Of all the AIDS-related bills considered by states this year, only about 50 have become law. ``It could be that states are deciding legislation may not be the way to go,'' Ms. Farrell says. ``Conditions [in regard to the disease] are changing so rapidly.''
As states weigh how best to protect the public health, many are recognizing that existing laws give state health officials authority to quarantine, if needed, patients diagnosed as having communicable or sexually transmitted diseases.

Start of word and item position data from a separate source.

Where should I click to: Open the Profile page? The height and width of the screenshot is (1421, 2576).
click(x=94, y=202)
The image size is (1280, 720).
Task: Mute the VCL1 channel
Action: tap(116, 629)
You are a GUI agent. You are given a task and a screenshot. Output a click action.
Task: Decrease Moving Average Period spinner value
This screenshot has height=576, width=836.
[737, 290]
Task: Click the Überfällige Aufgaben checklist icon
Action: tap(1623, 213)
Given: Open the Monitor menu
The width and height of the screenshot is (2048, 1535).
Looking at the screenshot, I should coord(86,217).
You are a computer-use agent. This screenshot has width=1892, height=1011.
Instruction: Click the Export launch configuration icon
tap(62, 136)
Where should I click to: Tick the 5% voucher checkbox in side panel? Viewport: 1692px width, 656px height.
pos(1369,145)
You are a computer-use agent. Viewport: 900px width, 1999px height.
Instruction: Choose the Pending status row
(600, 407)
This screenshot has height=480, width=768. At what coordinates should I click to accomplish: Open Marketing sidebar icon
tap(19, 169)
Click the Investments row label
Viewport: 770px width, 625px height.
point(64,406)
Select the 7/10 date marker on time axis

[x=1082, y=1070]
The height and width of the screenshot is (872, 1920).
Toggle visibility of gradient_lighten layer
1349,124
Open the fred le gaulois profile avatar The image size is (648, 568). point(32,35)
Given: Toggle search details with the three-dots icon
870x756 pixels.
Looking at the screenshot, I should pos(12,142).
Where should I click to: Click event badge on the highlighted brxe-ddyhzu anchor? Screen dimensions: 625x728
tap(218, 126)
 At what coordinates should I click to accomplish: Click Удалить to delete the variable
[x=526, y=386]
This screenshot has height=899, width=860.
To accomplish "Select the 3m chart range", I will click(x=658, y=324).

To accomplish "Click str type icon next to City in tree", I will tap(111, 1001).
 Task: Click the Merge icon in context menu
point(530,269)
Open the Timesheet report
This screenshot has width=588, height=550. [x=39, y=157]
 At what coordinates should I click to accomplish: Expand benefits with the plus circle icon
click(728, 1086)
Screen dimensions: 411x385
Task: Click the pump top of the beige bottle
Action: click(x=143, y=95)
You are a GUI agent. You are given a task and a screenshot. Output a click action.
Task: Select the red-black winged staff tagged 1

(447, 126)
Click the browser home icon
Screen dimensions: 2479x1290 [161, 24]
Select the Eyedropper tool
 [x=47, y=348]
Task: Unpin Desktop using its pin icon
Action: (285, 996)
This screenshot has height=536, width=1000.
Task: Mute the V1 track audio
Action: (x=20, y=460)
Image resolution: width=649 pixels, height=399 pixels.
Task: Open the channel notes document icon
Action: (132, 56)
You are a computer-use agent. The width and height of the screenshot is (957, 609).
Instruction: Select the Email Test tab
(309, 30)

``Yes, many states have reaffirmed their right to isolate or quarantine an individual with a communicable disease [in response to AIDS],'' says Dick Merritt, director of the Intergovernmental Health Policy Project at George Washington University. ``But they have also added something that wasn't there before - language giving respect to due process and civil liberties of such patients.''
In general, such laws require the state to shoulder the burden of proof showing such a patient is a danger to the public health. Most of the laws also provide for education, counsel, a fair hearing, and assurances that ``the least-restrictive antidotes'' are used to monitor the movement of the patient, he says, adding that no state has exercised its power of quarantine.
Civil libertarians and gay-rights groups are not entirely pleased with such state laws, noting that expert after expert has testified the AIDS virus is not transmitted through casual contact with a patient.
Most agree state restrictions on AIDS patients should apply only to those few who, despite extensive education and counseling, continue to engage in behavior that endangers the public health. Even then, they warn, due process must be followed.
With AIDS resources already stretched to the limit, the prospect of possibly spending another $2 million to again fend off the anti-AIDS measure in California raises the ire of gay activists and public-health workers here.
Still, Proposition 64 represented an opportunity to educate Californians about AIDS - and the new measure will do so again, gay activists say.
``The overwhelming defeat of Proposition 64 demonstrated that the American public could be educated about AIDS, and that fear would not dominate American public policy,'' Mr. Schatz says.